** Requirement **
Rewrite the data from its first line through the line containing "The height and" as a numbered list, leaving out any blank lines.

[Material provided start]

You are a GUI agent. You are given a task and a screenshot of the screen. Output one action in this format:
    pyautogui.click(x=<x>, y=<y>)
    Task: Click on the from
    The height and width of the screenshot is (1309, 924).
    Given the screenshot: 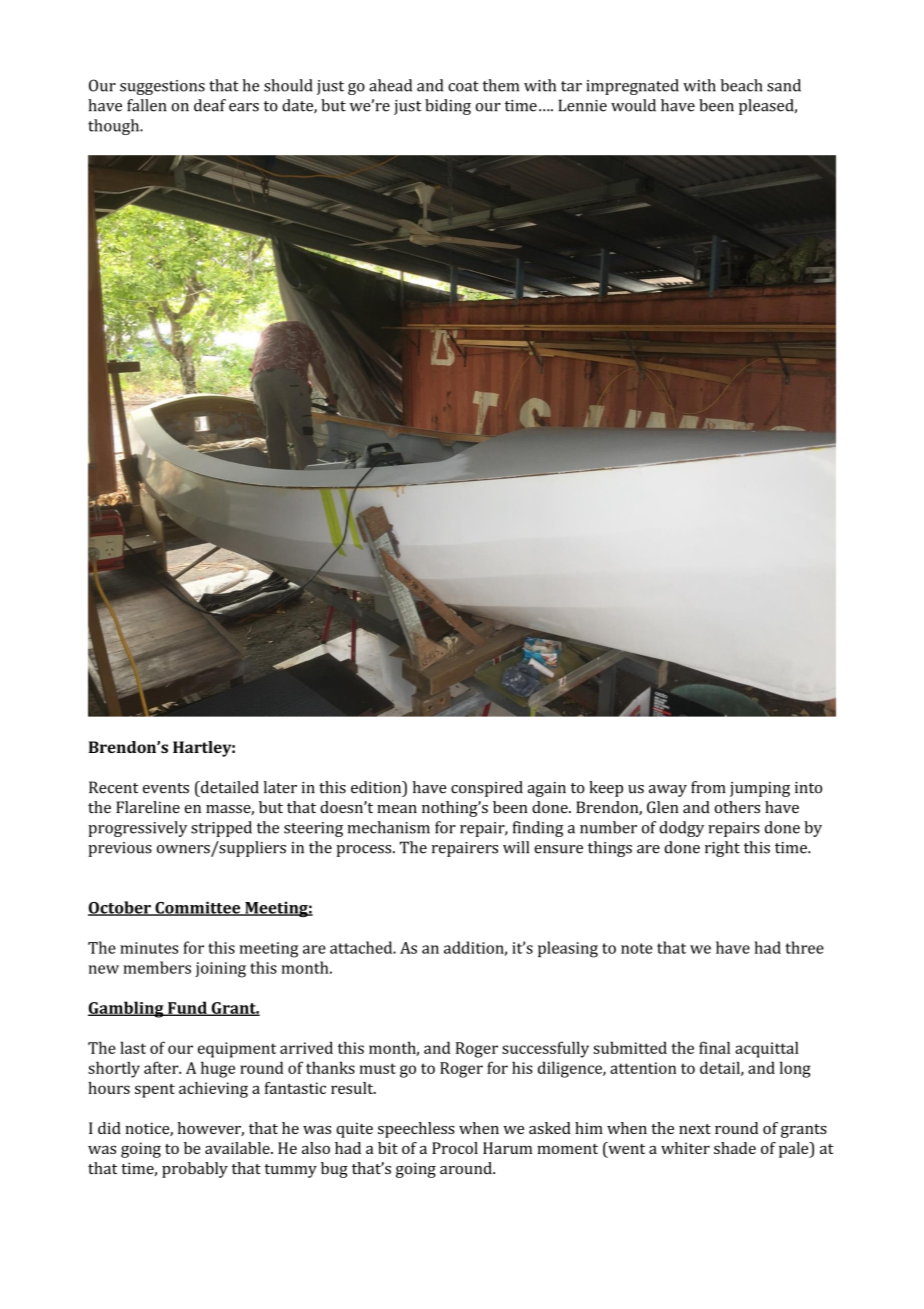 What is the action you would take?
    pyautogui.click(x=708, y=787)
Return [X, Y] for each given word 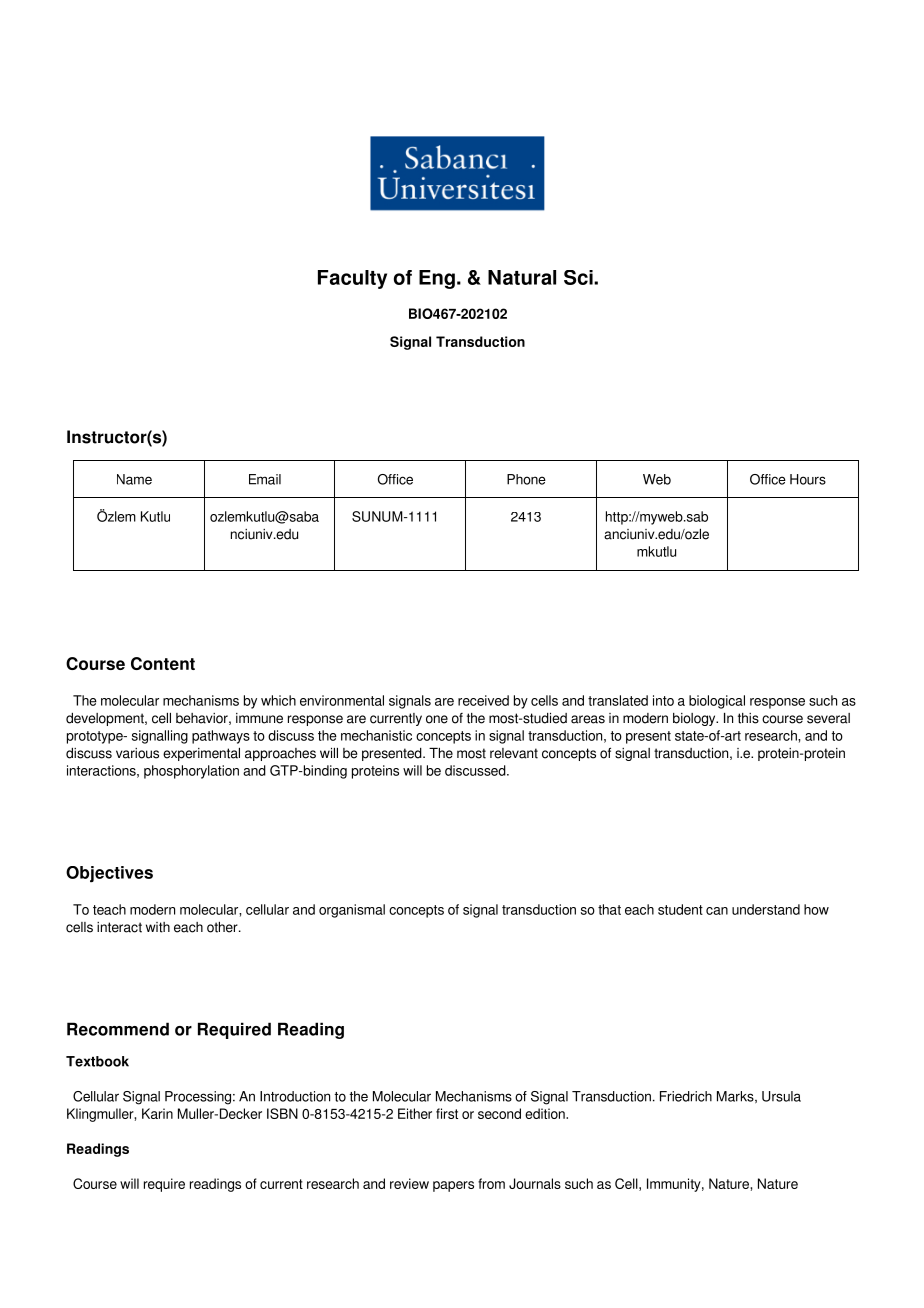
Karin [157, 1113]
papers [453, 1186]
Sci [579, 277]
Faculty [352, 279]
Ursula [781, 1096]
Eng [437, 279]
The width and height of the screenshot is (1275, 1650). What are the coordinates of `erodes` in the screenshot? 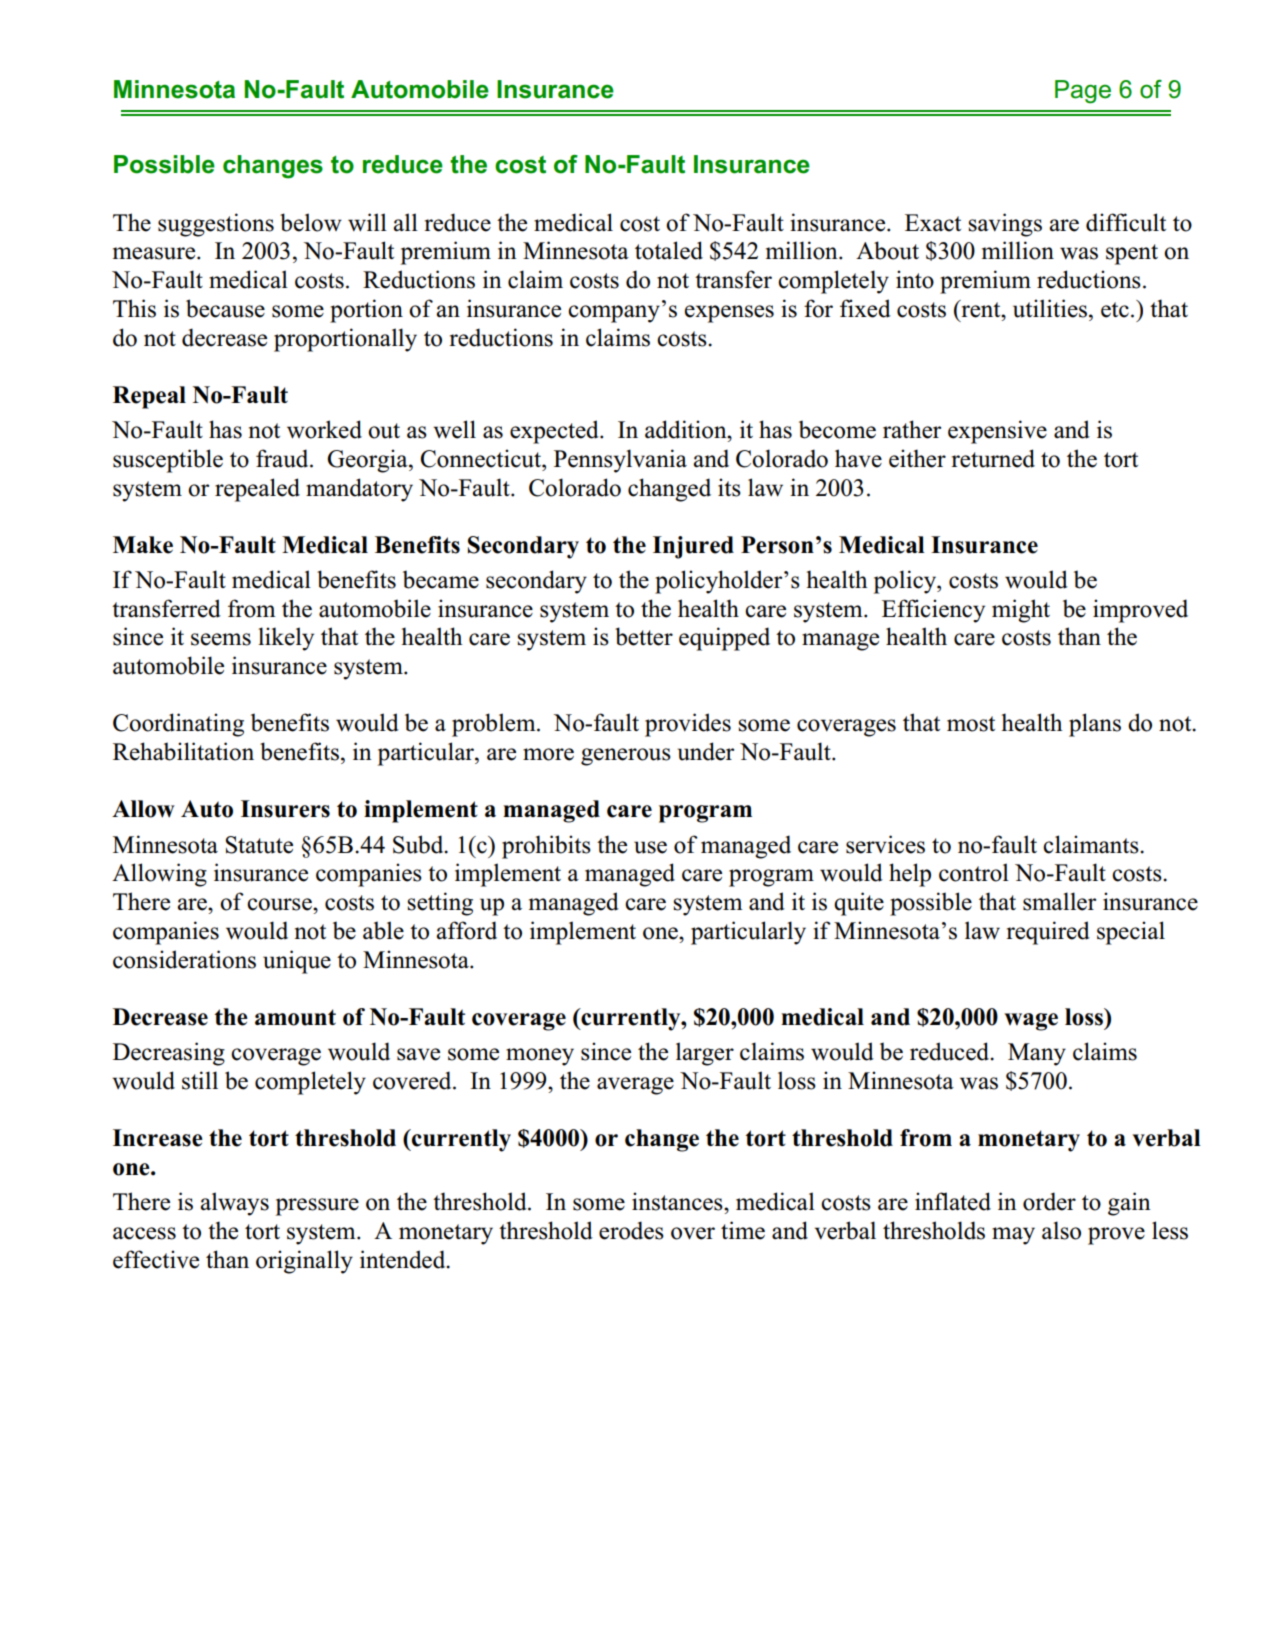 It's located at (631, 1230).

[Material provided end]

** Response to this exercise **
1. You are a GUI agent. You are given a task and a screenshot of the screen. Output one action in this format:
2.     pyautogui.click(x=<x>, y=<y>)
3.     Task: Click on the from
4.     The height and width of the screenshot is (1309, 924).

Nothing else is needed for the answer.